Abstract

Staphylokinase (Sak) (EC 3.4.99.22) is a 136-aa protein secreted by the lysogenic phase of Staphylococcus aureus and functions as potential clot dissolving agent for treating blood-clotting disorders. Sak converts the zymogen human plasminogen (hPg) to its active serine protease form, plasmin (hPm) and forms 1:1 complex with hPm, which activates other hPg molecules. In this report, we described high-level expression, purification and characterization of a fully active even glycosylated staphylokinase variant SakfC from S. aureus QT08 in a eukaryotic system Pichia pastoris GS115. The sak gene of 411 bp encoding a mature staphylokinase (136 aa, 15.5 kDa) was amplified from S. aureus QT08 genomic DNA, inserted into the expression vector pPICZαA under the control of the AOX1 promoter using methanol as an inducer and expressed in P. pastorisGS115 with a yield of 19 mg/L culture broth.

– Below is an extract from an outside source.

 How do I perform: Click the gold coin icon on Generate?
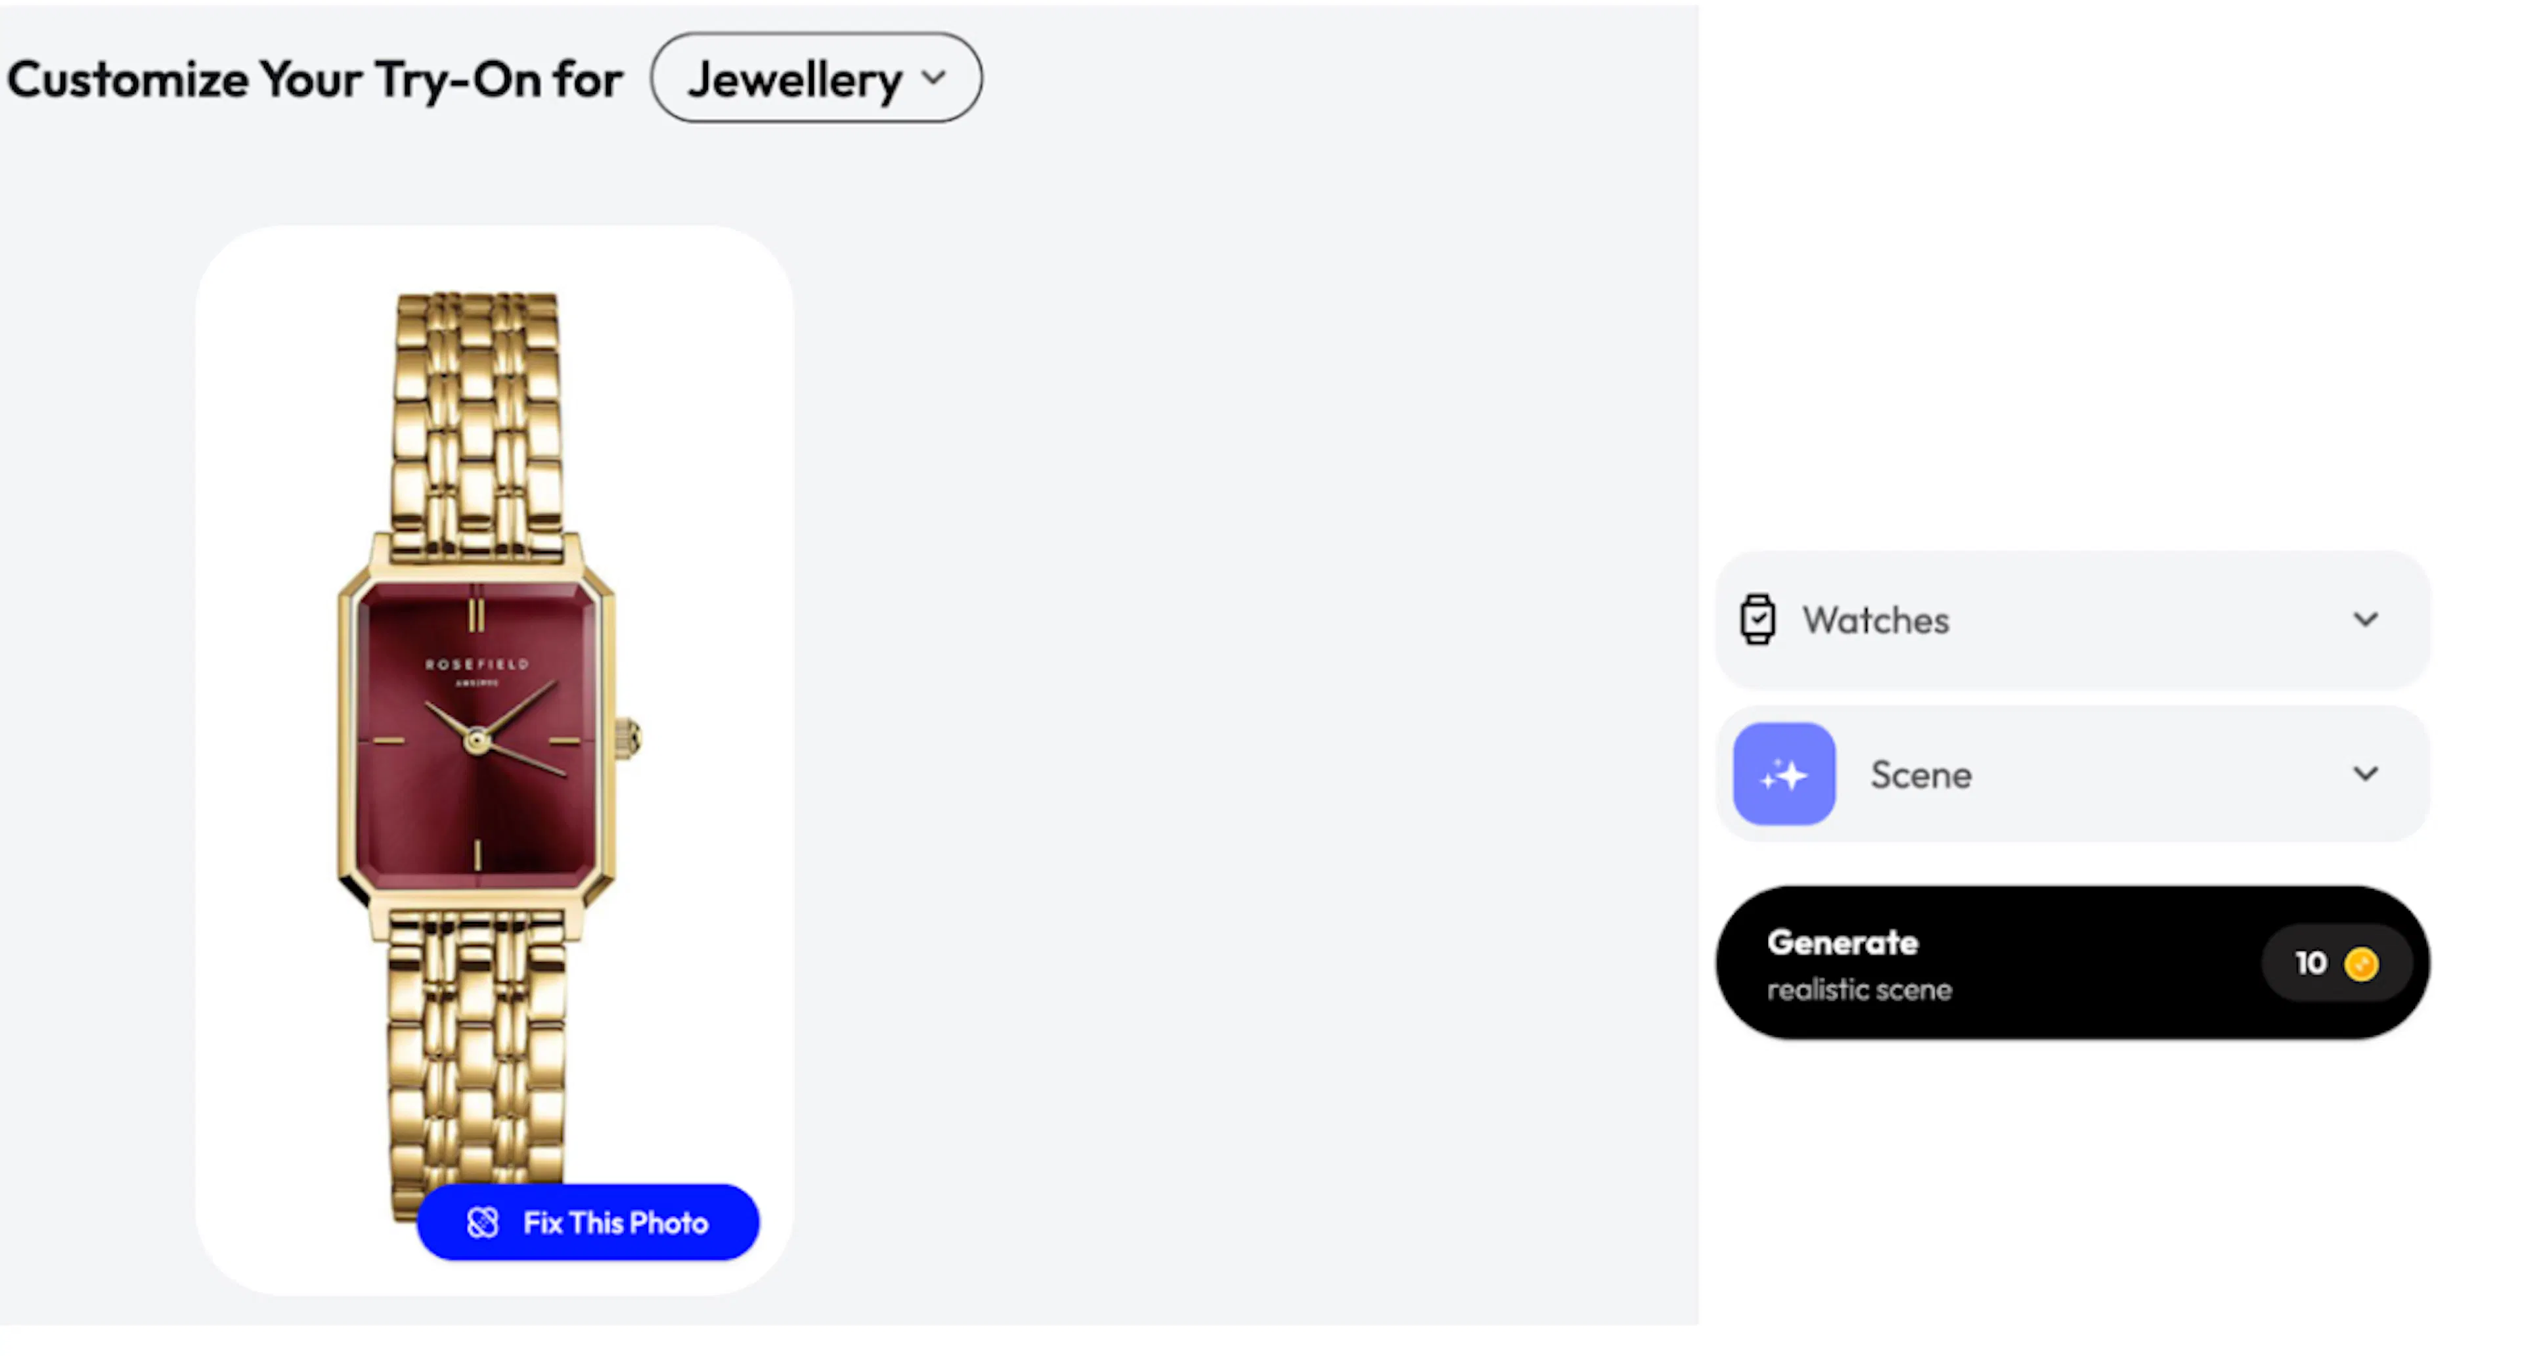click(x=2360, y=963)
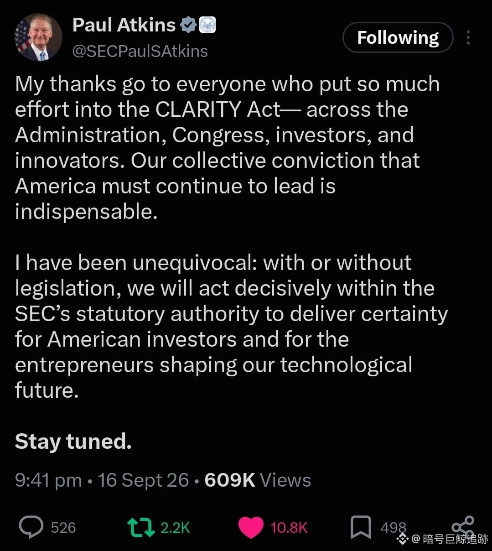Open the 609K Views analytics
Image resolution: width=492 pixels, height=551 pixels.
tap(258, 480)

The recombinant staphylokinase (rSak) was purified to homogeneity using ProBondÔ Ni²⁺-affinity chromatography with a specific activity of 20658 U/mg. The enzyme was expressed as an N-glycosylated protein in P. pastoris with a molecular mass of approximately 24 kDa on SDS-PAGE. rSak showed an optimum temperature of 30 to 37°C and optimum pH 7.5 (phosphate buffer) and pH 8 (Tris-HCl buffer). rSak was stable in a temperature range of 15 to 37°C and pH of 4 to 9. Additives (metal ions and detergents) all inhibited slightly or strongly the rSak activity. For the first time, a fully active staphylokinase from S. aureus was expressed in P. pastoriseven it was glycosylated.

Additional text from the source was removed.